Wednesday, 8 June 2011

Machu Picchu and Goodbyes at School

After a combined 4 nights in a clinic for tourists with a drip in my arm, I managed to recover enough to join the trekkers in our group at Ollantaytambo. From here, we took the ´Machu Picchu train´ to Aguas Calientes, the town at the base of the mountains that conceal the Lost City of the Incas. We rose early the next day to take a bus up to Machu Picchu, about a 15 minute trip. On the bus I spoke to a tour guide I was sitting next to, ´Guido´, whose name I found amusing on account of his profession. We arrived at Machu Picchu before sunrise.

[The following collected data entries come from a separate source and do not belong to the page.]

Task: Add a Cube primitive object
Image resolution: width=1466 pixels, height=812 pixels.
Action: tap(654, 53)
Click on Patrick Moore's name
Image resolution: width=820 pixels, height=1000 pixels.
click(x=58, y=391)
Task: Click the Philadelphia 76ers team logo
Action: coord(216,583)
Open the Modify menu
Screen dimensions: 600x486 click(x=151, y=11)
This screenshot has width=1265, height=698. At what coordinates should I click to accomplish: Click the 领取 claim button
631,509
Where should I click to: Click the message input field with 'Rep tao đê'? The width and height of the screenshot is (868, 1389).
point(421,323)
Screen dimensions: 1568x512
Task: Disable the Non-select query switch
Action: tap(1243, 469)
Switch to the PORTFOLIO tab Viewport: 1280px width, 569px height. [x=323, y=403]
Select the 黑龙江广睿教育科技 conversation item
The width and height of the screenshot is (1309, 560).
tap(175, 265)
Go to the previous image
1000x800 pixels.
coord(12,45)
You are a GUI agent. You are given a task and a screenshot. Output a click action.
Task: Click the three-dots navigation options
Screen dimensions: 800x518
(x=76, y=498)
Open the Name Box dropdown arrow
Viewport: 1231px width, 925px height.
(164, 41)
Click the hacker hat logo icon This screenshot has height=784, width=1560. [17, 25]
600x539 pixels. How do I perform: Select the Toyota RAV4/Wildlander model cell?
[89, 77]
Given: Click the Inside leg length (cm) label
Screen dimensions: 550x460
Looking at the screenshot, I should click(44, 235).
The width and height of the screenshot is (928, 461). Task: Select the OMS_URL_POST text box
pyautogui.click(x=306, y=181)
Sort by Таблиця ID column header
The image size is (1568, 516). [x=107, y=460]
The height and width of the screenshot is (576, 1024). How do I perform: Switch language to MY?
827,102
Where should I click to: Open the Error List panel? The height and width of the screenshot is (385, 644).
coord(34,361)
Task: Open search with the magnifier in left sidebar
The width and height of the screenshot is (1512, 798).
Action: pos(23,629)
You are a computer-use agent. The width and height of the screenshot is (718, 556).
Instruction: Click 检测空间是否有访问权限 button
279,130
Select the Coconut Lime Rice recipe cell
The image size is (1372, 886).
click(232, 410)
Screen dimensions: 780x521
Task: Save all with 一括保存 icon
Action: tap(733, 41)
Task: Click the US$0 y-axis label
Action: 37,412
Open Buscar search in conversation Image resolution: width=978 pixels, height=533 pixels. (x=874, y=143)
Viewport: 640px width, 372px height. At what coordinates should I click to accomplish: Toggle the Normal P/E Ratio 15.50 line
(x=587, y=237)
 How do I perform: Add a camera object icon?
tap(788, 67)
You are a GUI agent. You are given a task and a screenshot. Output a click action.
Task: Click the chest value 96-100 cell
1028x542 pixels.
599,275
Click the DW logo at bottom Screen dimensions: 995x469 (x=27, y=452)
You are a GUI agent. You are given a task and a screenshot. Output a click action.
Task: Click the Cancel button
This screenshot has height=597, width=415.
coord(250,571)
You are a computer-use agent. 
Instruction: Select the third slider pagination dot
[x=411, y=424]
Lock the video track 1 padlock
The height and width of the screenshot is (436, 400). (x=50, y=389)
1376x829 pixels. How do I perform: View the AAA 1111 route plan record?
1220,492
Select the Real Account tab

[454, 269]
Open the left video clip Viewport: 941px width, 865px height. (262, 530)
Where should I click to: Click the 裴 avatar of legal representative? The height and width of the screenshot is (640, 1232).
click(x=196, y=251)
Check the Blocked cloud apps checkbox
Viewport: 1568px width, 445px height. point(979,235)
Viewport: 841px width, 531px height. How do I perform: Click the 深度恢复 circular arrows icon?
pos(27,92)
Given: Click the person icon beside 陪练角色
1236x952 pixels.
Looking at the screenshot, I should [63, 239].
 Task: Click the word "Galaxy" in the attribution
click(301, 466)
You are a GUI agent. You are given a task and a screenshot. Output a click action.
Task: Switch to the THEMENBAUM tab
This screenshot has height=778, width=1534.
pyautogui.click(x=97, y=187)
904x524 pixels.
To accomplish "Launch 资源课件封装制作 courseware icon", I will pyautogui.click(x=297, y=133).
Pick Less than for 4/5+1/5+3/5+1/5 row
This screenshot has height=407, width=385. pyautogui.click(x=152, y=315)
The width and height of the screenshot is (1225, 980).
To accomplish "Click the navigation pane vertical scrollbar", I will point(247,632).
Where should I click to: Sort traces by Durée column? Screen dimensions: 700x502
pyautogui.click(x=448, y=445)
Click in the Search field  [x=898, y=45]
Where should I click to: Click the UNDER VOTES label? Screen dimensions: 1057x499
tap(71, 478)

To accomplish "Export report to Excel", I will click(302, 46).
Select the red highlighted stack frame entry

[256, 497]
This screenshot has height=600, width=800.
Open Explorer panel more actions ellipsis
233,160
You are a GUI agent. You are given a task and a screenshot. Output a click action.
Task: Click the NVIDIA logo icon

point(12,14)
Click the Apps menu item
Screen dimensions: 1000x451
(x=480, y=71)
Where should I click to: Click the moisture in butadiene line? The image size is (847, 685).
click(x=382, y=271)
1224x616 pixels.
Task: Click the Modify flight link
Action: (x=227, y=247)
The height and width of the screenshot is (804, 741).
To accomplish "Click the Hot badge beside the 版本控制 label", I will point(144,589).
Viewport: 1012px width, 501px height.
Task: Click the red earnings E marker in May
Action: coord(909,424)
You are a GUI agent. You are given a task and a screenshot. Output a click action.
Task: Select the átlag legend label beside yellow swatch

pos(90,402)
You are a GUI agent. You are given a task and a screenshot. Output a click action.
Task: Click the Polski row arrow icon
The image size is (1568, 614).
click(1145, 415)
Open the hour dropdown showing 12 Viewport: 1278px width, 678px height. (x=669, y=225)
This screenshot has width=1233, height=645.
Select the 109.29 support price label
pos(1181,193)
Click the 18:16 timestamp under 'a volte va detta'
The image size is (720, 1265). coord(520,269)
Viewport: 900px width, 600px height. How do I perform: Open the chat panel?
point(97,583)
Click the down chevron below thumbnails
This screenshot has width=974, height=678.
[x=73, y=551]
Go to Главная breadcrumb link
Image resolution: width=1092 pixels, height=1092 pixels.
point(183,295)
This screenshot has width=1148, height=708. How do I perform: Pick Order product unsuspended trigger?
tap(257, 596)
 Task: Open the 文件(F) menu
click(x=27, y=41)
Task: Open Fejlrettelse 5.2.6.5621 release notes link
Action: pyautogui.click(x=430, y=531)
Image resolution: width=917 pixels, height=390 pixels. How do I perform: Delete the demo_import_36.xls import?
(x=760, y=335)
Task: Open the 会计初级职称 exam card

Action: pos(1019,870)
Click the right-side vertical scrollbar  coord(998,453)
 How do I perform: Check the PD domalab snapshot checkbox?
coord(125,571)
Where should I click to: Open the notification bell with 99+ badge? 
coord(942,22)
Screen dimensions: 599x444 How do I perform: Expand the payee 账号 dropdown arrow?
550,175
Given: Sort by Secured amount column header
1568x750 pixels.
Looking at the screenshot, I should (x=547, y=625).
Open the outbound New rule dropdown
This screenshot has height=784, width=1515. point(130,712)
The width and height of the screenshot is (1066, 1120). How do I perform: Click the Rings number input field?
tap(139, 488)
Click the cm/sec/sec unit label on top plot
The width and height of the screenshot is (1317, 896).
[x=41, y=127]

As you can see, we climbed to a great vantage point where we could appreciate the sun rising over the mountains to bathe this incredible place in light...

The mountain in this picture is ´Huanu Picchu´, or Young Mountain, in the Quechua, the language of the Incas. The mountain is the shape of a face, said to be the face of an Inca who is gazing at the sky. Machu Picchu means Old Mountain, and is the name of the mountain that was behind me when I took this photo.
Our tour guide took us around the city, explaining the process by which the Incas built this place, and some of the theories that try to explain the purpose of the city. The stones were painstakingly shaped by rubbing them against eachother or using sand, and hauled from quarries found in certain parts of the area. There are a few structures that are theorised to be temples to the sun.


 
The last few days have also involved saying goodbye to the children at the schools. One of the projects yet to be completed is a mural the wall of the smaller school. I helped the artist by starting off the tiger and the giraffe. As you can see they require a bit of work still, but generously the boss lady said I hadn´t done too bad a job.